From: Greg Stein <gstein_at_lyra.org>
Date: 2003-12-11 10:56:37 CET

On Wed, Dec 10, 2003 at 12:40:45PM -0500, Philippe Lavoie wrote:
> I was re-reading an old article
> (http://news.com.com/2100-7344-5117271.html?tag=nefd_hed)
>
> And here is an interesting tidbit of information.
>
>
> We expect to take measures in the aftermath of the Savannah incident,"
> said Eben Moglen, general counsel for the Free Software Foundation,
> which maintains the GNU Project, a source of freely available software
> for Unix and Linux systems. Among the measures, the project leaders will
> force developers to digitally sign any code they submit, and they plan
> to introduce additional features to freely available source-code
> maintenance systems--the best known being the Concurrent Versions
> System, or CVS--to check developers' digital signatures before accepting
> changes

Note that it seems possible to read this as "digital signatures are
present while accessing the repository". I don't think it is necessarily
that a signature is stored as part of the metadata of a particular
changeset.

> Has Subversion taken steps to add some kind of digital signature to
> commits? Is this necessary at all?

As Greg Hudson points out, if your access to the repository is restricted
to (say) using just https, then you can also include the use of client
certificates.

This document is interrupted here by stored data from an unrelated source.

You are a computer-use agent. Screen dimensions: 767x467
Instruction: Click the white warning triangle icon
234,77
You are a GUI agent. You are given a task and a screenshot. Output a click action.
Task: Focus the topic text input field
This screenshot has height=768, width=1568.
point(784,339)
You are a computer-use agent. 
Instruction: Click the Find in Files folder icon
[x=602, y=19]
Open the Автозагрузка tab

That would be quite strong.

But using a signature (client cert) while accessing the repository only
verifies what comes in over that connection. If somebody hacks into the
server and modifies the repository, the best you have there [in SVN] is a
checksum. But that can easily be recomputed by the hacker. Subversion
repositories are much harder to tweak than a CVS repository, but a
determined hacker could compromise a repository in an invisible fashion.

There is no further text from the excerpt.